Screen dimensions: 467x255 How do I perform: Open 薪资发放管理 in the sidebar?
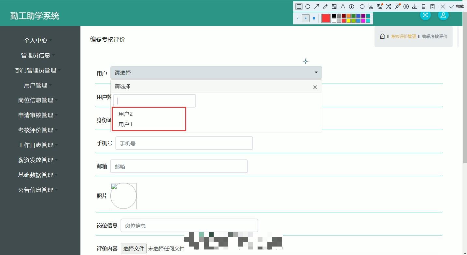(x=36, y=160)
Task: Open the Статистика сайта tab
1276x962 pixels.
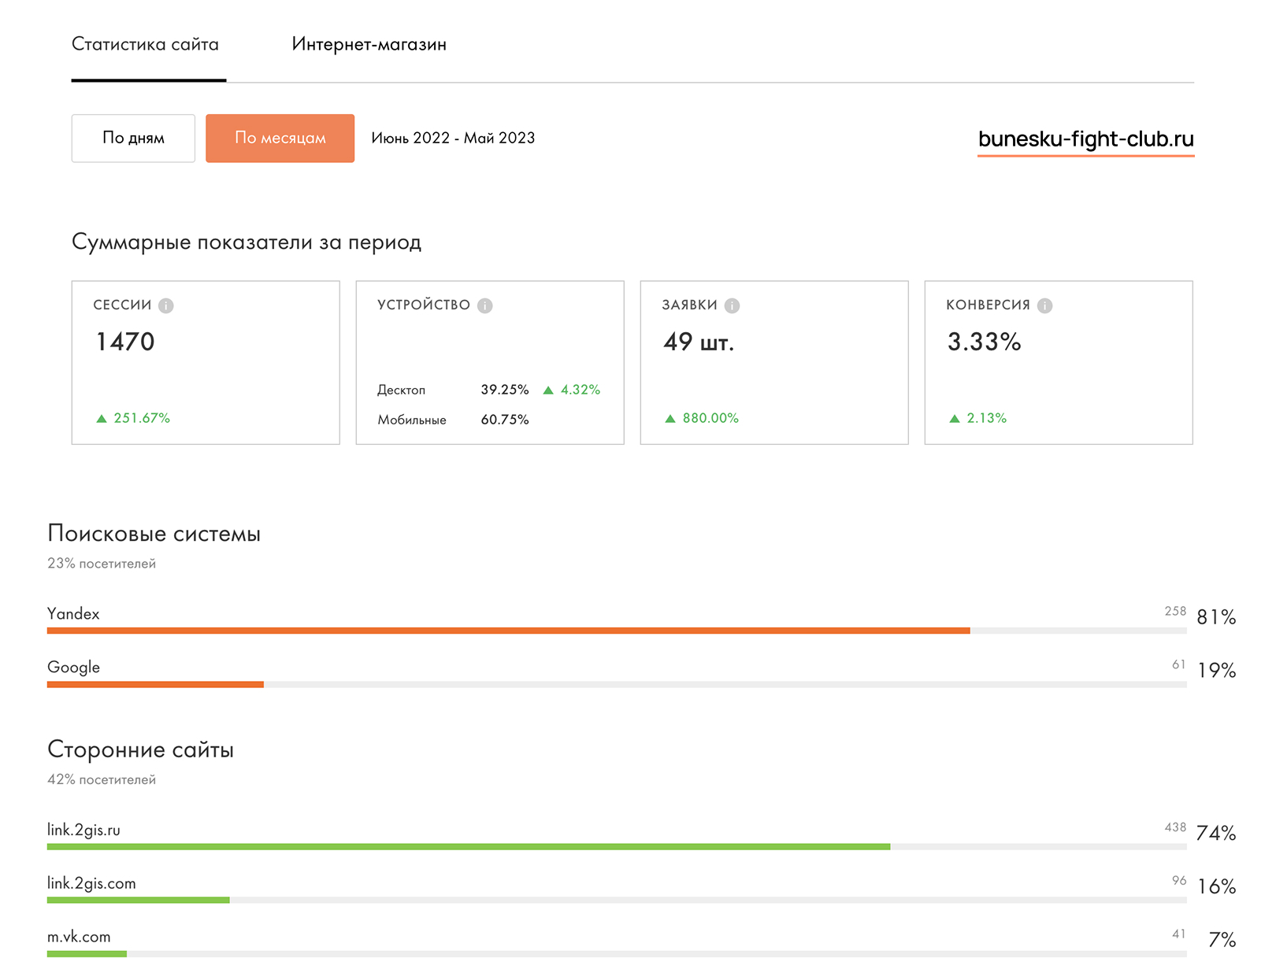Action: pyautogui.click(x=146, y=44)
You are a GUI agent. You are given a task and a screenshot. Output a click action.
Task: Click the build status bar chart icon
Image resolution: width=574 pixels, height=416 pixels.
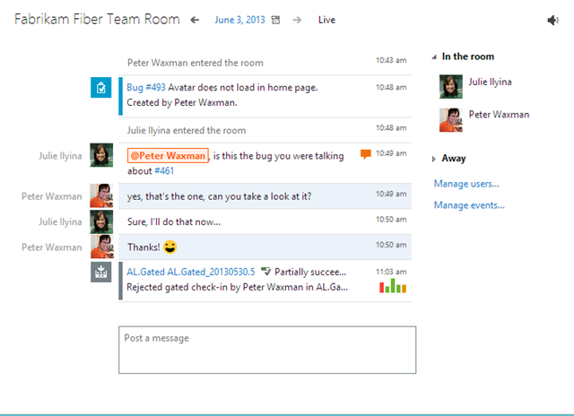[393, 287]
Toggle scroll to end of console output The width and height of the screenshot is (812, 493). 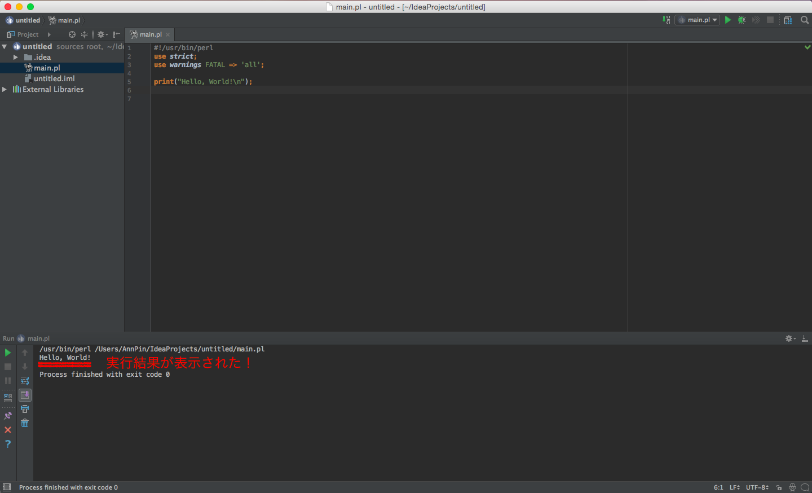tap(25, 395)
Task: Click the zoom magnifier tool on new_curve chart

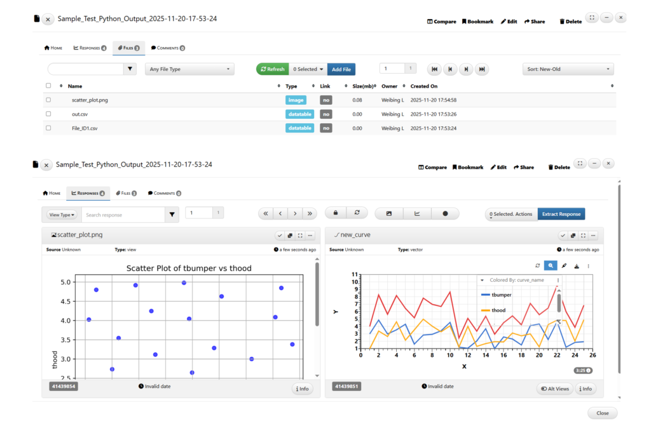Action: coord(551,265)
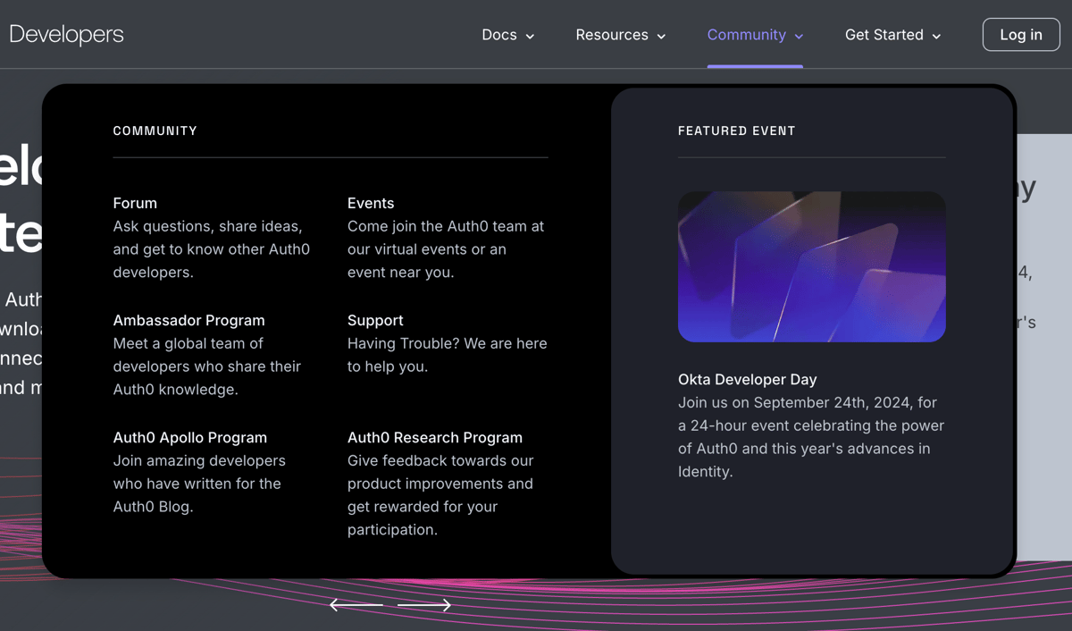Open the Ambassador Program link

[x=188, y=320]
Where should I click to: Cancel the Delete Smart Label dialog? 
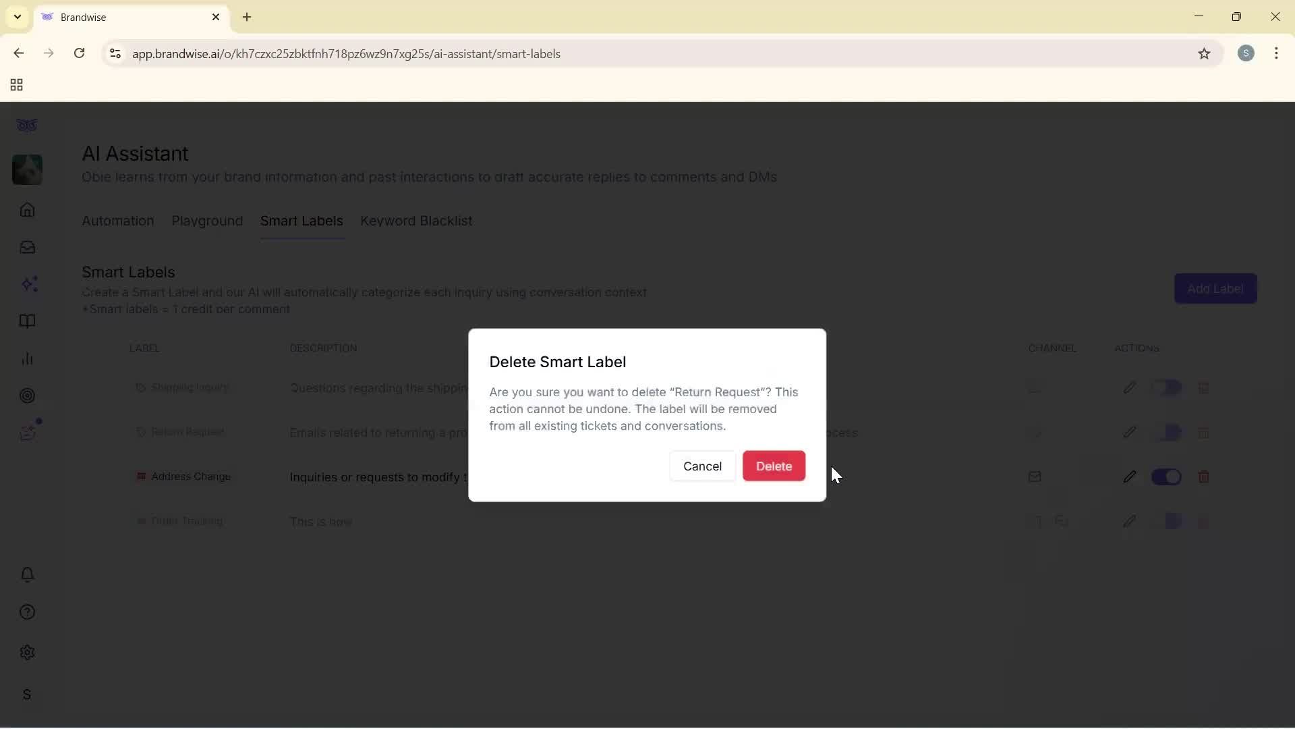click(702, 466)
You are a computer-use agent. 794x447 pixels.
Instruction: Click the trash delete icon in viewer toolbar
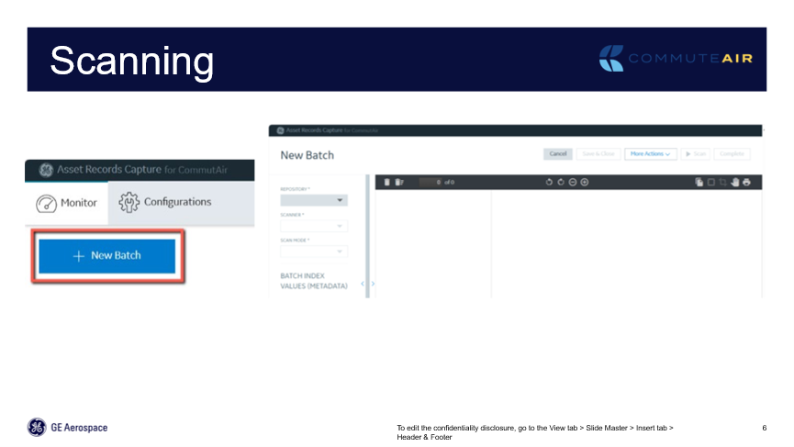[387, 182]
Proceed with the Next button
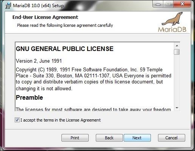 (137, 138)
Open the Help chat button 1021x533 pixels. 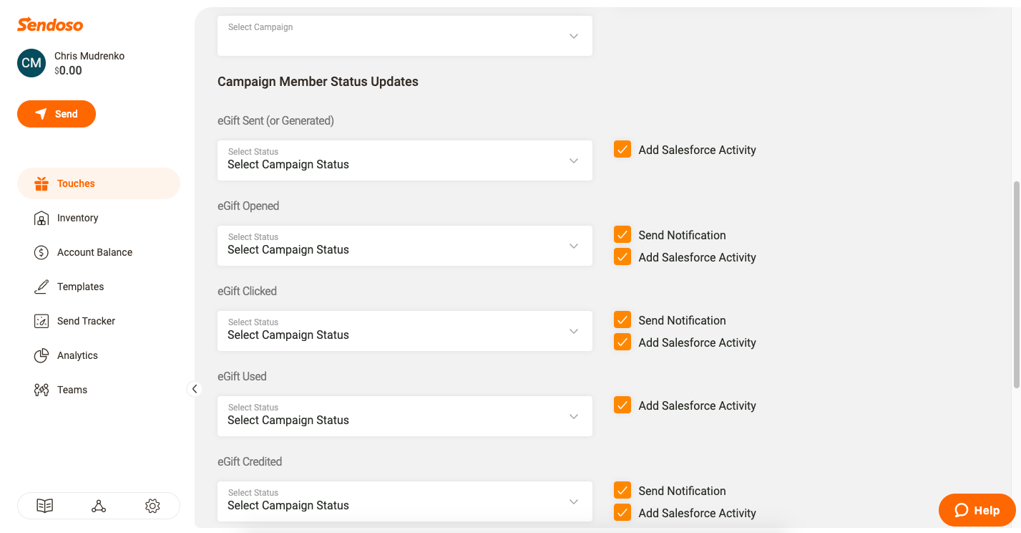coord(977,510)
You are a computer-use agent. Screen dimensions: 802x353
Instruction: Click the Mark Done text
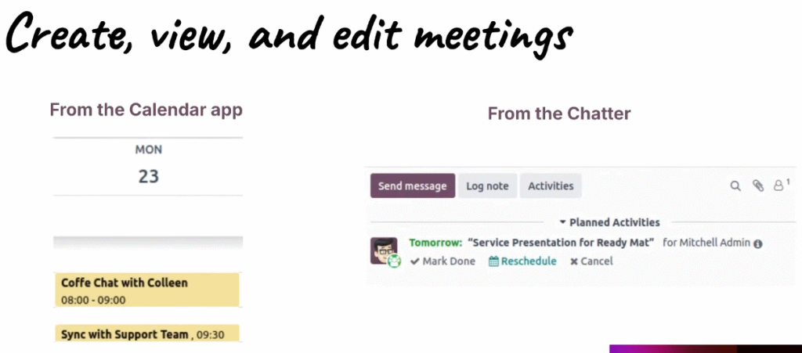tap(449, 261)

────────────────

Pull out every line of the entries above that contains the word "chart". Case counts.

_Output for this task:_
Task: Click the build status bar chart icon
Task: Click the zoom magnifier tool on new_curve chart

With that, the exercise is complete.